To keep the ‘taste and flavor’ of OCEANS intact, the virtual conference also hosted events like Women in Engineering and Young Professionals meetings. These events were not only very professionally organized, but also well attended. All of the talks were pre-recorded and streamed during allocated time slots. The videos were available on-demand. Other social programmes included IEEE OES and MTS award functions. The OES award function will be reported separately in this Newsletter.


The OCEANS global organizing committee, society leadership, and our PCOs have all put in a relentless effort over many months to deliver a successful virtual OCEANS conference. Our inexperience in the area of virtual conferences presented many challenges. For example, it was a challenge to sync our operations across the globe. It was also a challenge to find suitable event timings to reach out to our global audience. Nevertheless, we believe that we have done a great job in the short time available to us. We had over 1000 attendees who had registered for the conference, and considering this was our first attempt at a virtual conference, the numbers are quite satisfying. We would like to hear from you on the positives of the conference, and we also welcome comments on areas that need improvement.

We would like to place on record our sincere gratitude to our honorary chairs, plenary, panel and townhall speakers, tutorial and workshop presenters, student poster competition judges and also to the technical paper presenting authors and the many attendees. We would also like to thank our reviewers, patrons, exhibitors, supporting organisations and host institutions for their kind support, which made this conference technically and financially possible.

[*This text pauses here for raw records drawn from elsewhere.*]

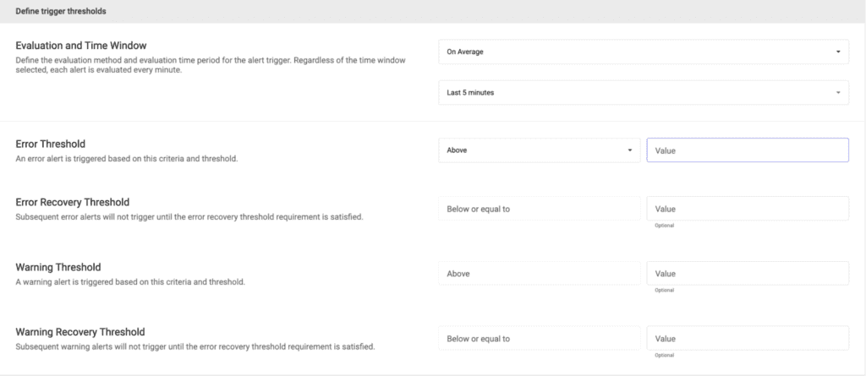Open the Last 5 minutes dropdown

644,93
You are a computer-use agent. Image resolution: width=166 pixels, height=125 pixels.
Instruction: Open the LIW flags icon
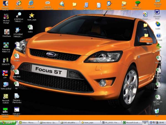[x=5, y=73]
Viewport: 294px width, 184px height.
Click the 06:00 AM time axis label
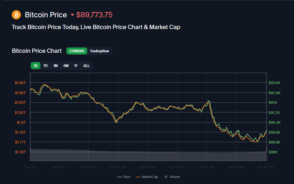click(x=118, y=167)
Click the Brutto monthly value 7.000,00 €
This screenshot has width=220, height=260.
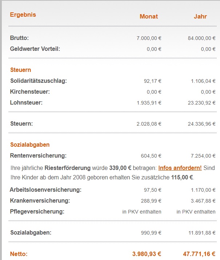[149, 38]
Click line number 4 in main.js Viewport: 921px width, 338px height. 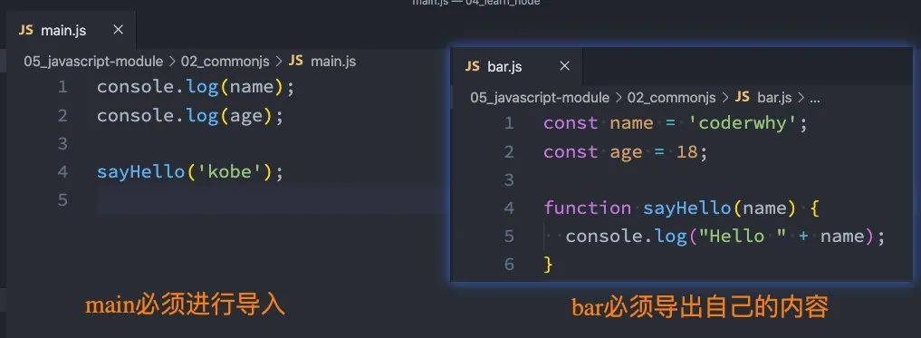pos(62,172)
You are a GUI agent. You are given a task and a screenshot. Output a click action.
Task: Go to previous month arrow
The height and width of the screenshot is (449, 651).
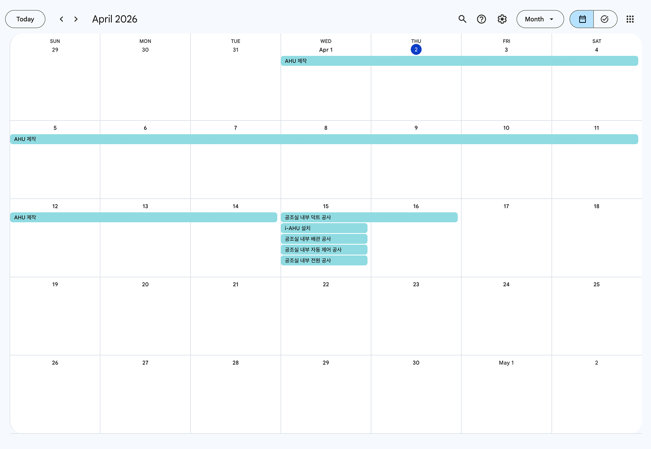click(x=62, y=19)
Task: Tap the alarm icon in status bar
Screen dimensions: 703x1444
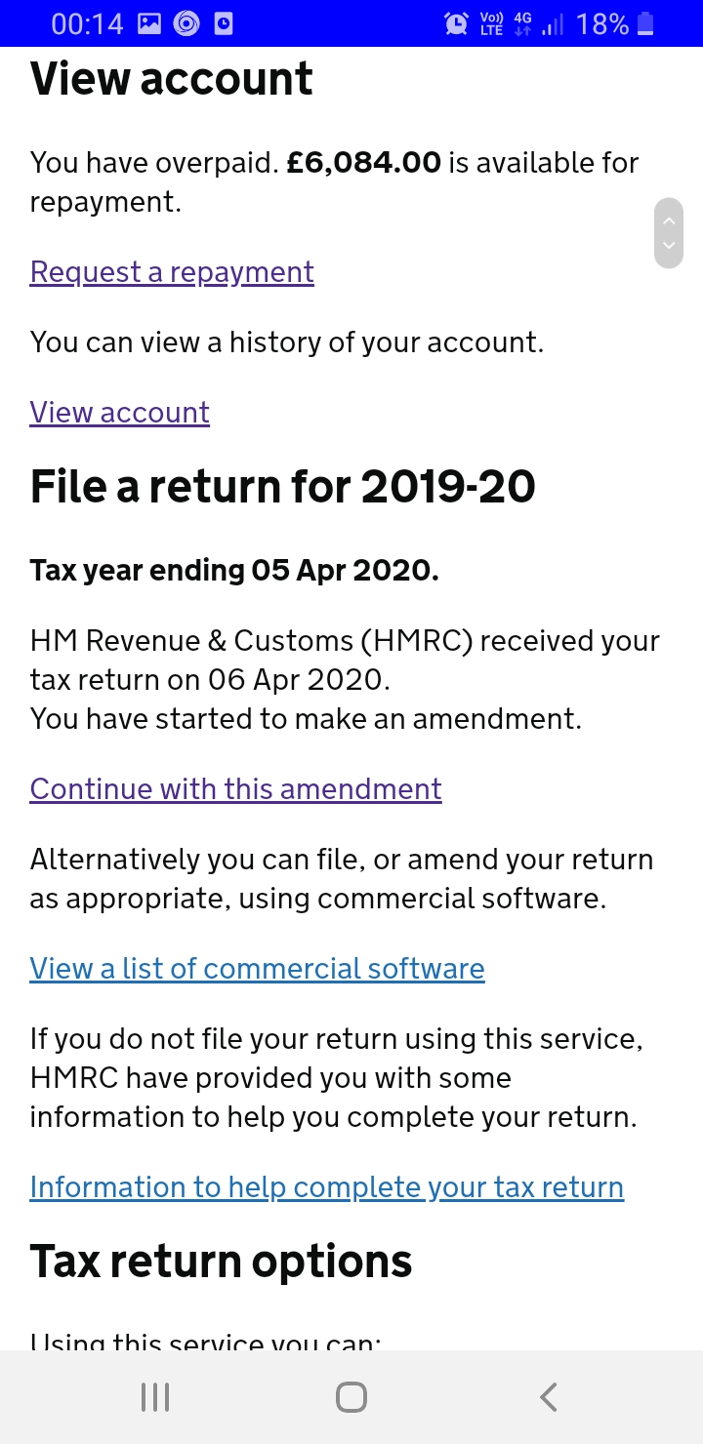Action: [x=456, y=23]
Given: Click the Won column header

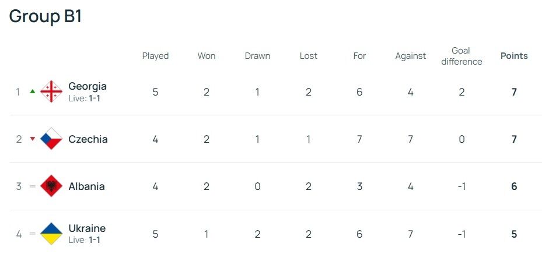Looking at the screenshot, I should pos(207,56).
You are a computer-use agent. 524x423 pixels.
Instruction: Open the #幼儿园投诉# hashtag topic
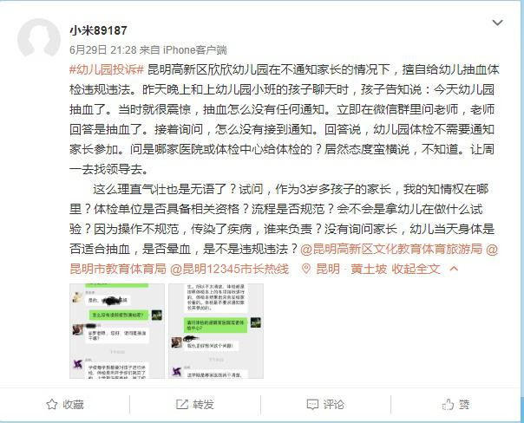point(107,69)
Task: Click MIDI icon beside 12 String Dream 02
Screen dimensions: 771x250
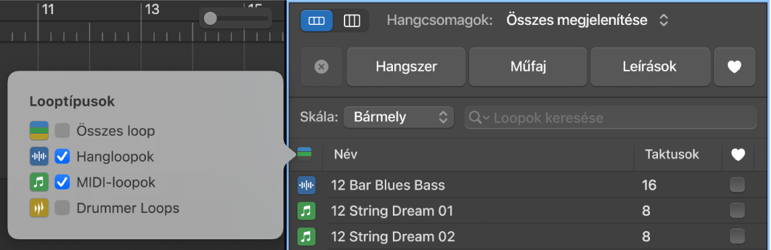Action: (306, 237)
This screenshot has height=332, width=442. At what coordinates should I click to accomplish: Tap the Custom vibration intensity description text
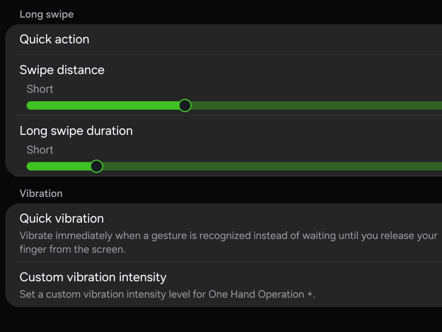tap(167, 294)
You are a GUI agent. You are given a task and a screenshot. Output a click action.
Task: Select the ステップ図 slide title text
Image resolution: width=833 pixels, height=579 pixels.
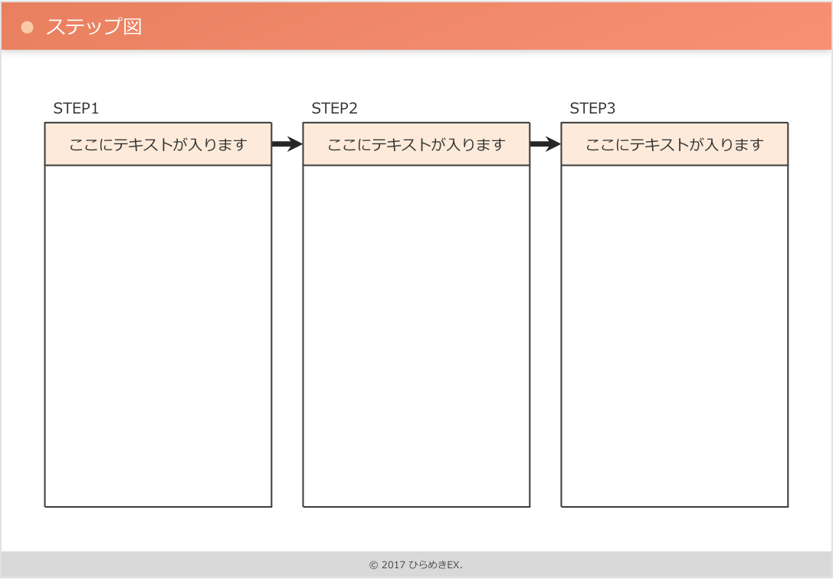click(x=93, y=27)
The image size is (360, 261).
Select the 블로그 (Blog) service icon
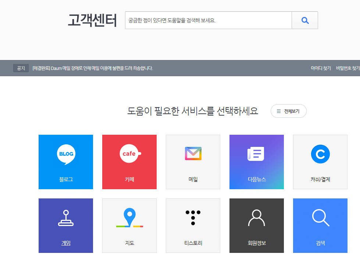tap(65, 155)
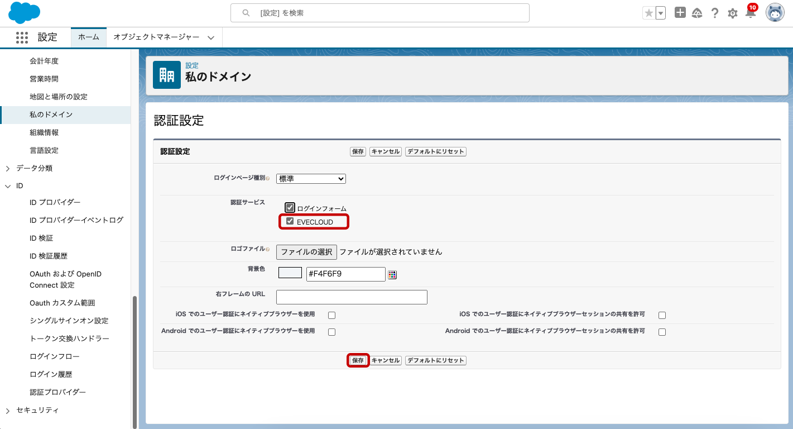The height and width of the screenshot is (429, 793).
Task: Open the notifications bell
Action: click(751, 13)
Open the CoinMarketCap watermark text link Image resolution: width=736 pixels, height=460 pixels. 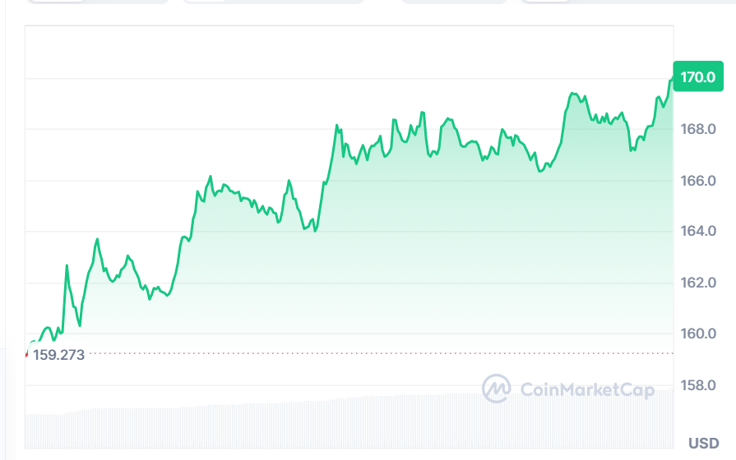pos(587,389)
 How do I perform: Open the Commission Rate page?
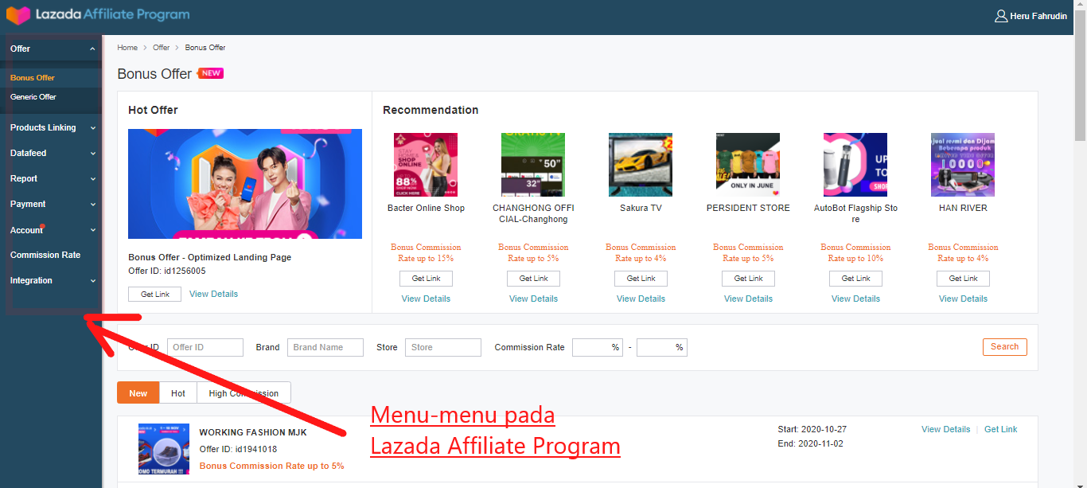pos(44,255)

The support extended by IEEE HQ was also commendable. The GOC and Societies worked with their Event Emergency Response Team (EERT) to have our conferences cancelled or rescheduled in conversation with the venues, contractors, and PCOs. The EERT, along with Veraprise, helped transfer the electronic Copyright Forms (eCF) from Singapore OCEANS into the Gulf Coast OCEANS, to make a single Global OCEANS technical programme. Relevant budget approvals were also fast-tracked so that the committee could make the necessary progress in our activities without any delay, and still meet financial requirements.

We hope all of you have enjoyed our ‘virtual technical feast’ on oceans science and technology over 25 days. We look forward to your continued support for future virtual or hybrid OCEANS conferences. Though we all have missed the in-person conferences both in Singapore and the Gulf Coast, we still have an opportunity to meet in 2024 and 2023, respectively.